Born to one of the best short-track drivers in the area of North Carolina, Ralph Earnhardt, Dale Earnhardt made a much bigger name for himself in the field of NASCAR racing. Reluctant to let his son follow in his footsteps, Ralph had to give in against Dale’s determination to be a racer. Making his NASCAR debut in 1975, in the World 600, Dale managed to finish 22nd in the race. This immensely talented driver, would go on to win the Rookie of the Year honors in 1979 and the very next season win the championship, becoming the first driver to attain this feat.

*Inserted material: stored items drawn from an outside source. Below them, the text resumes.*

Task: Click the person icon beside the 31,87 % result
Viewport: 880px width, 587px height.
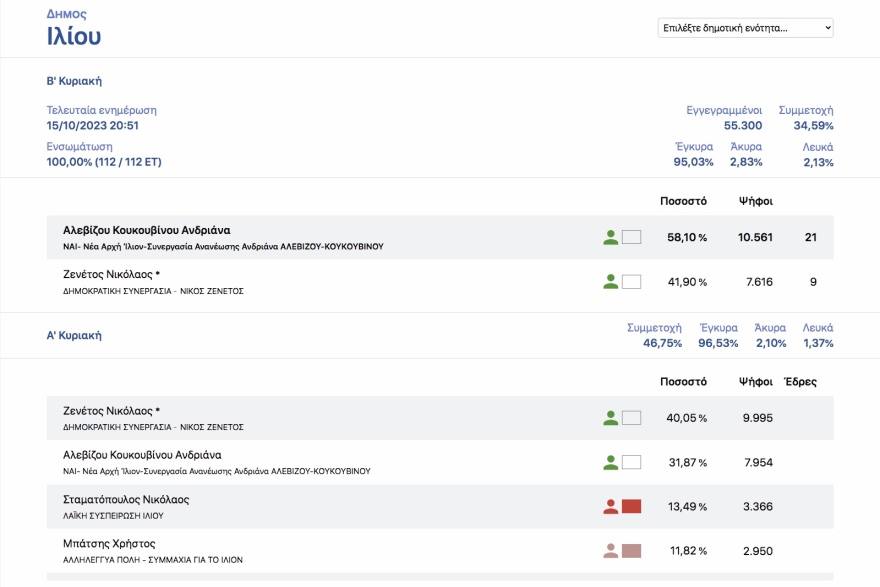Action: 611,463
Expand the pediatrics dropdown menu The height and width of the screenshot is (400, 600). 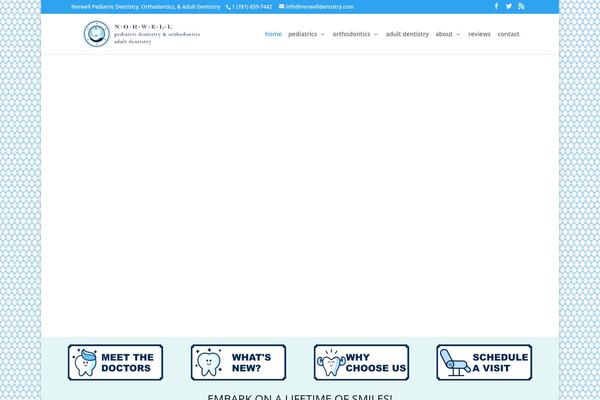pos(306,34)
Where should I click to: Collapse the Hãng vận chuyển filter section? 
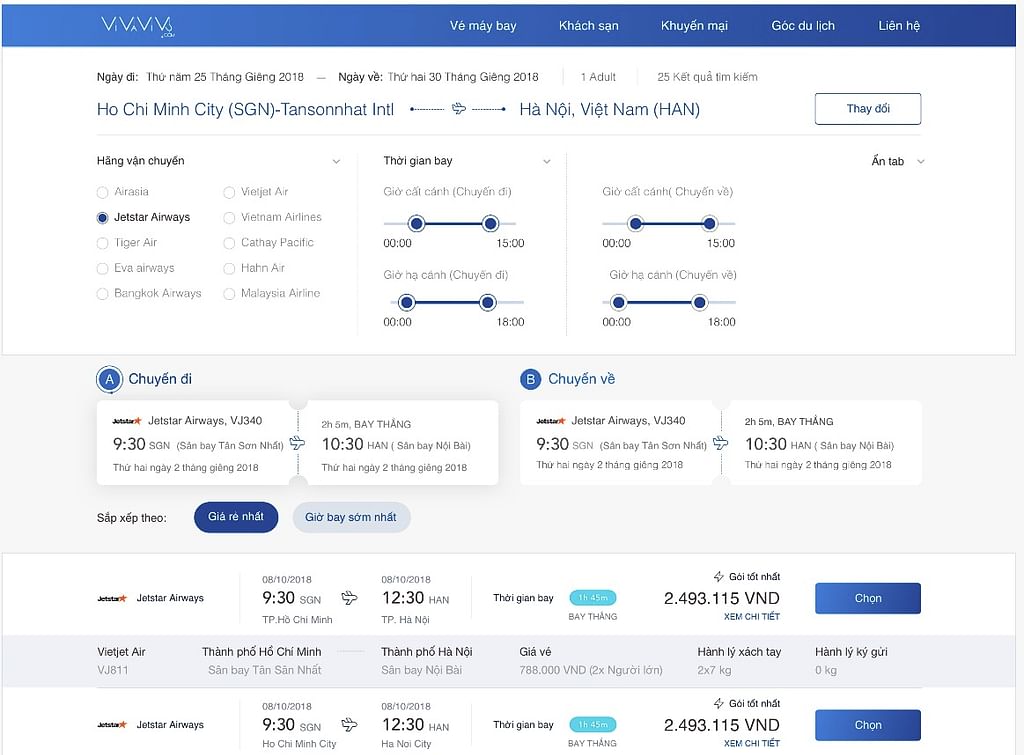tap(336, 161)
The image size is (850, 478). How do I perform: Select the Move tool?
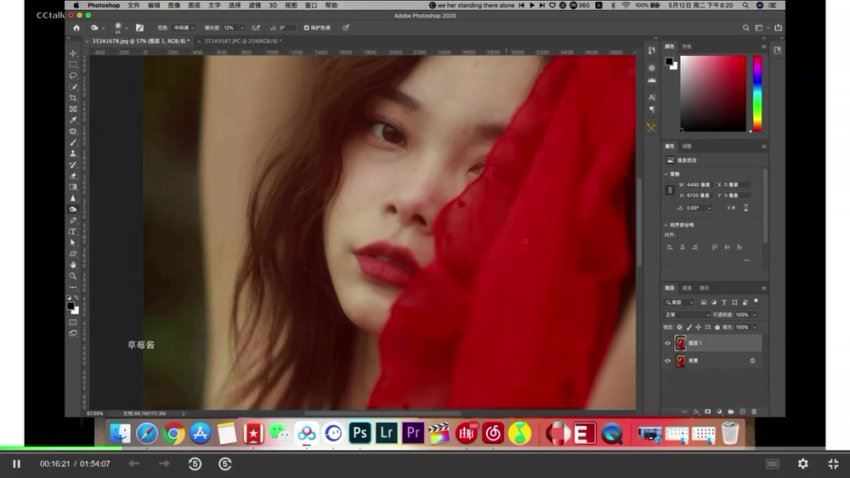click(x=73, y=54)
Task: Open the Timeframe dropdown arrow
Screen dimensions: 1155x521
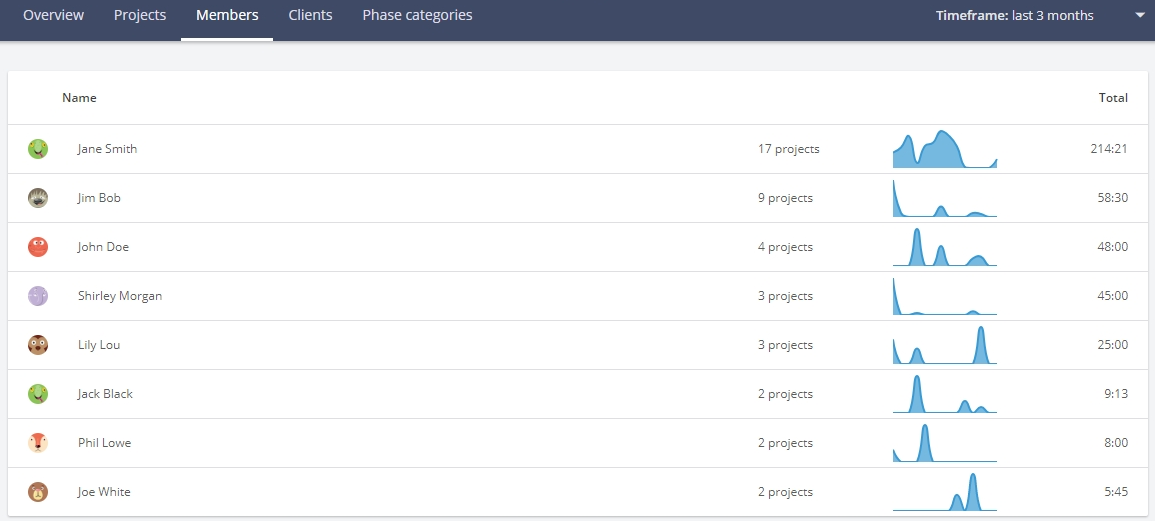Action: click(1140, 15)
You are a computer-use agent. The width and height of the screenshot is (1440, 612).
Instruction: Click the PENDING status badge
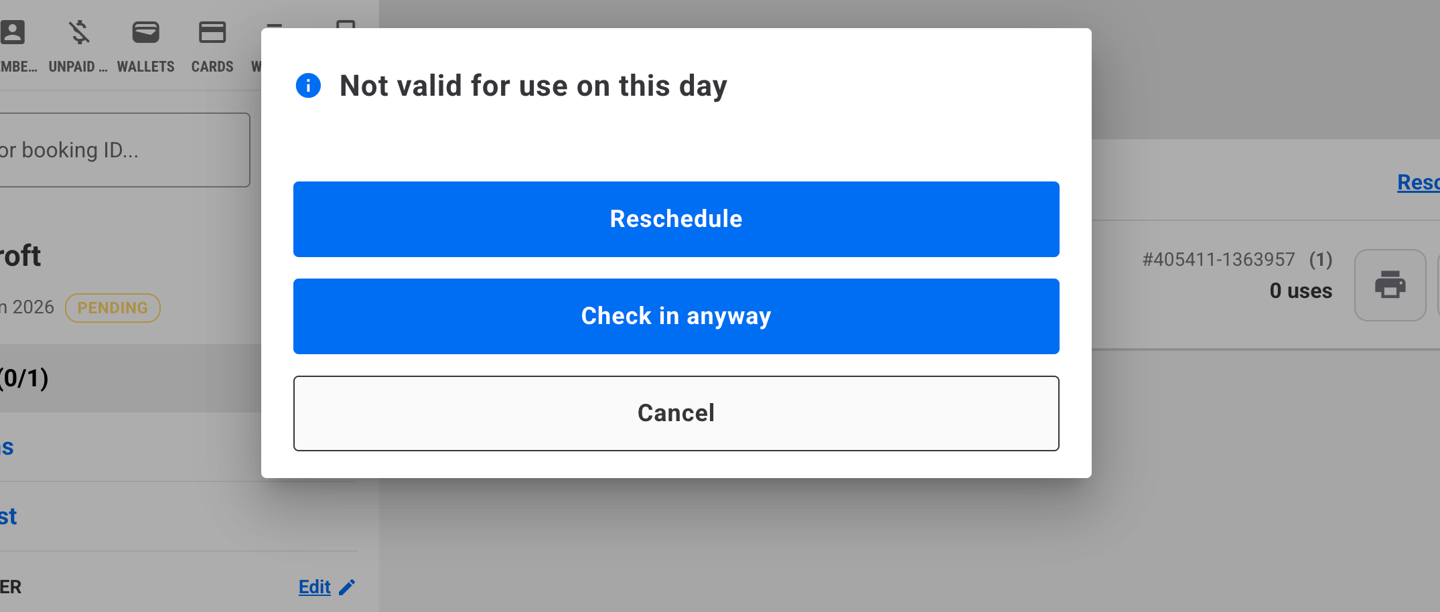pyautogui.click(x=112, y=308)
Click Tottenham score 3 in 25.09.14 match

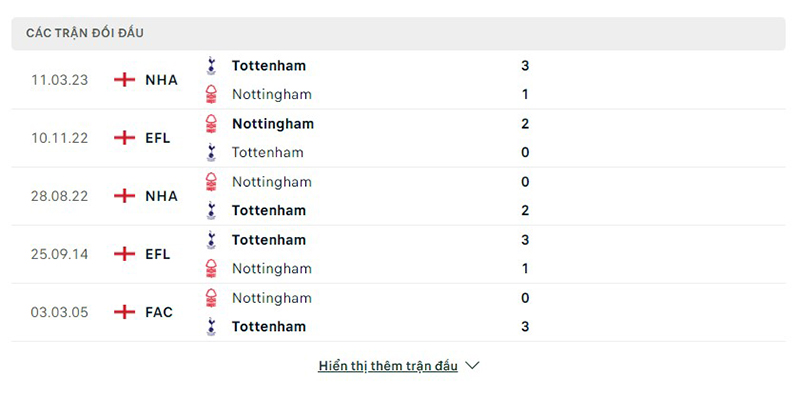pos(526,240)
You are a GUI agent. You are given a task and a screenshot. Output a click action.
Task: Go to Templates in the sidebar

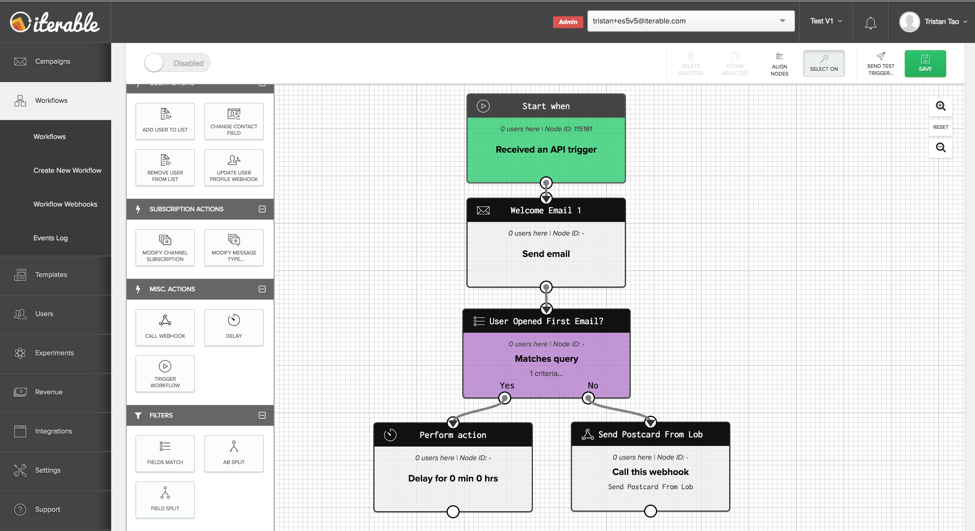51,274
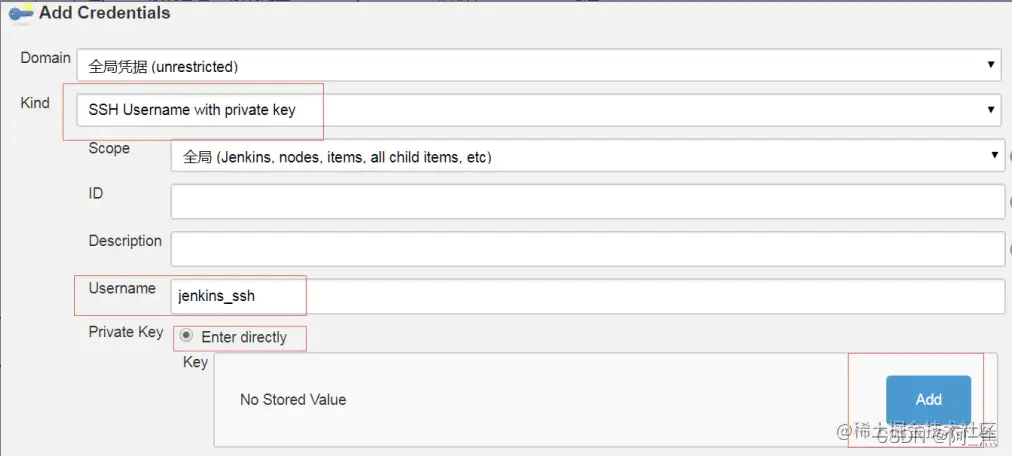Image resolution: width=1012 pixels, height=456 pixels.
Task: Select the Enter directly radio button
Action: [x=187, y=335]
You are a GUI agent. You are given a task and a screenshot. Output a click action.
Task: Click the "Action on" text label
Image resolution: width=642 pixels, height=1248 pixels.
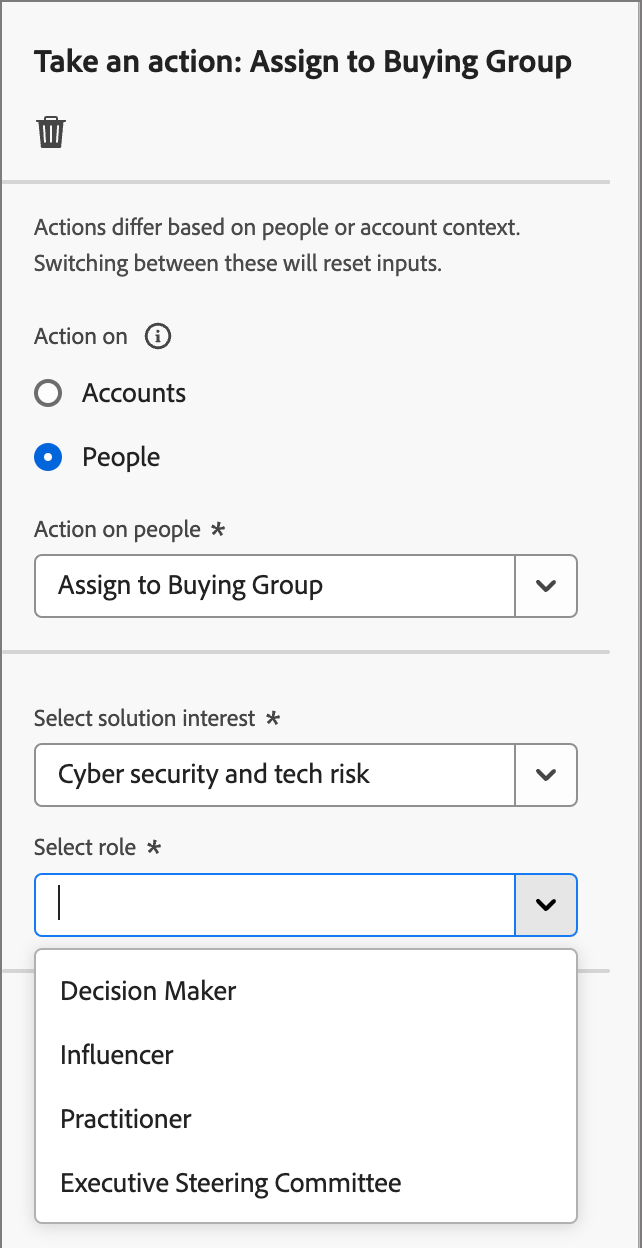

Dale’s skillful driving, throughout his career, earned him 76 series wins, 22 pole positions, 25,706 laps led and an impressive 428 top-10 finishes. Dale is also the all-time winner at Daytona International Speedway, complete with 29 victories in three different divisions. After nearly 20 year of frustration, Dale finally managed a win at the Daytona 500 in 1998. It was an emotional win for him as well.
With seven championship wins under his belt, for 1980, 1986, 1987, 1990, 1991, 1993 and 1994, as well as five Driver of the Year awards from National Motorsports Press Association, for 1980, 1987, 1990, 1994 and 1986, where he was co-winner of the award with Tim Richmond. Dale further went on to win American Driver of the Year two times, in 1987 and 1994.
The long list of considerable achievements only supports the fact that Dale Earnhardt was one of the strongest NASCAR drivers in history, but an unfortunate accident during the 2001 Daytona 500, when Dale’s car was hit by Ken Schrader’s car, led to NASCAR losing one of its most popular legends. Even after his death, Dale contributed to NASCAR, by making them sit up and take notice about the lax safety measures, ensuring that many new safety regulations were put in place.